As it stands, if someone walks into a confessional booth and admits to molesting a child, the priest doesn’t have to do anything with that information. Just say a couple of Hail Marys and be done with it. Compare that to public school teachers, who are required by law to tell a social worker if they learn about (or suspect) a child being abused.
The Church, of course, doesn’t want to play by those rules. Vatican officials claim the “seal of confession” is sacrosanct. Anything said in a confessional booth must be kept secret no matter what.
That leads to absurd consequences. In Australia, for example, a priest confessed to committing 1,500 instances of molestation (not a typo) to 30 separate priests over 25 years. Because of the sacred seal, though, no one ever reported his crimes, allowing the abuse to continue.

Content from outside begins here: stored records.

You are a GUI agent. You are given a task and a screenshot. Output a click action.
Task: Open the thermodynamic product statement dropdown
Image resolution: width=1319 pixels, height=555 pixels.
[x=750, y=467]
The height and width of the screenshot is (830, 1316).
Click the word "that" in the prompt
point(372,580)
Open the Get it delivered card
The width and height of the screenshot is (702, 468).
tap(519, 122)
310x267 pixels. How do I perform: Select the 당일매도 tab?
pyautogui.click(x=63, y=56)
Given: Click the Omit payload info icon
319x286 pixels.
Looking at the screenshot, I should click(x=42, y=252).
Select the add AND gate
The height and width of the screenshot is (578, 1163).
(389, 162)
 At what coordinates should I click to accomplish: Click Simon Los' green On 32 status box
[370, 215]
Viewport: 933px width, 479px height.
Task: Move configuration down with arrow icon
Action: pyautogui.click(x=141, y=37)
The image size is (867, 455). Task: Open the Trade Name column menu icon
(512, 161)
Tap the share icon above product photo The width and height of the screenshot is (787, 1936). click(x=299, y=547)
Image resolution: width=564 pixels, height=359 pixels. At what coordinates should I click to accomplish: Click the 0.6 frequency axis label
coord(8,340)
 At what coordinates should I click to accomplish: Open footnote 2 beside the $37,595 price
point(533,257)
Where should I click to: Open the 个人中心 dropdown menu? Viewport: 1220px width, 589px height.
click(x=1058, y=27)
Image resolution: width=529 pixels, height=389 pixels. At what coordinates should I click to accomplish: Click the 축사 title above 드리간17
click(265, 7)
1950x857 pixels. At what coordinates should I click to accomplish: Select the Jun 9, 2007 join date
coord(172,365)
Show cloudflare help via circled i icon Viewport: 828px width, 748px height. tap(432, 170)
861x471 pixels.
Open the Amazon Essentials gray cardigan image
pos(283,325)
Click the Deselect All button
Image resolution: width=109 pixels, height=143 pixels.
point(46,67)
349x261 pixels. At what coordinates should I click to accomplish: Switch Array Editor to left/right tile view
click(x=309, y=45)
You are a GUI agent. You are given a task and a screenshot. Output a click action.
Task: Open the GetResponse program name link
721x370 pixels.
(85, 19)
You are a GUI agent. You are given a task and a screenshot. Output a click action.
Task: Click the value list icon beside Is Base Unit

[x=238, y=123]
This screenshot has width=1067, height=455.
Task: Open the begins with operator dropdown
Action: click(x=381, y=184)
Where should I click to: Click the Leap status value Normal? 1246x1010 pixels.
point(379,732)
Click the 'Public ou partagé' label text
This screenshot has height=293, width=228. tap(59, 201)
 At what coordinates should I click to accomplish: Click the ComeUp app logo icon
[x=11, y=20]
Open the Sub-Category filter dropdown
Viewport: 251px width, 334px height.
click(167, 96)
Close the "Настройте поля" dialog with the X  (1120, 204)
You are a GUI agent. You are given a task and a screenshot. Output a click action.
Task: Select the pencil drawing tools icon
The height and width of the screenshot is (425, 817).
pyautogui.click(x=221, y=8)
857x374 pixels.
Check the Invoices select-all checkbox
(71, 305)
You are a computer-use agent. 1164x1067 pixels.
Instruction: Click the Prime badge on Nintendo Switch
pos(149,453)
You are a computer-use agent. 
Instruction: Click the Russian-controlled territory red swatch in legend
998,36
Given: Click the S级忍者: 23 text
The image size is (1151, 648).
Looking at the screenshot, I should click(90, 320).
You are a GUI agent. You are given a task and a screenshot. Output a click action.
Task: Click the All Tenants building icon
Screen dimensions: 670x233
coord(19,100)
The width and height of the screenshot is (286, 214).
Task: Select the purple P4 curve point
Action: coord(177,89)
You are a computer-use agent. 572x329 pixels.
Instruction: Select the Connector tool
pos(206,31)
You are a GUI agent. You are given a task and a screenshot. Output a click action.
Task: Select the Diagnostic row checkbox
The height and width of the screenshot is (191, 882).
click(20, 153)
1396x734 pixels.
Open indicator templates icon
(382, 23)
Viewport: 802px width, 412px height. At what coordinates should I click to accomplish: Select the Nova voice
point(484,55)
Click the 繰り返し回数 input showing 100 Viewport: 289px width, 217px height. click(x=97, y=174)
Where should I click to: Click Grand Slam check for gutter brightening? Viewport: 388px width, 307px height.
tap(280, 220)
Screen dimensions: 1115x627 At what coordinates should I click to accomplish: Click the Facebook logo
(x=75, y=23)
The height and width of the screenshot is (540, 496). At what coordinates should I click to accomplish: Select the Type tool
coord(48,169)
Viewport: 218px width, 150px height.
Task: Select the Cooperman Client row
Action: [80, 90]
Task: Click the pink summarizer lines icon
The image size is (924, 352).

If you aren’t willing to make changes that involve priests reporting information about sexual abuse against children, can you really be that committed to fixing this problem?
That’s what Hill wants to change in California with Senate Bill 360.
“Individuals who harm children or are suspected of harming children must be reported so a timely investigation by law enforcement can occur,” Hill said in a statement announcing Senate Bill 360.…
“The law should apply equally to all professionals who have been designated as mandated reporters of these crimes — with no exceptions, period. The exemption for clergy only protects the abuser and places children at further risk,” Hill said.
Church officials are obviously against this. They don’t want to help children if it gets in the way of their archaic traditions. But it’s not helping their case when priests try to make an analogy that involves virgins and prostitutes.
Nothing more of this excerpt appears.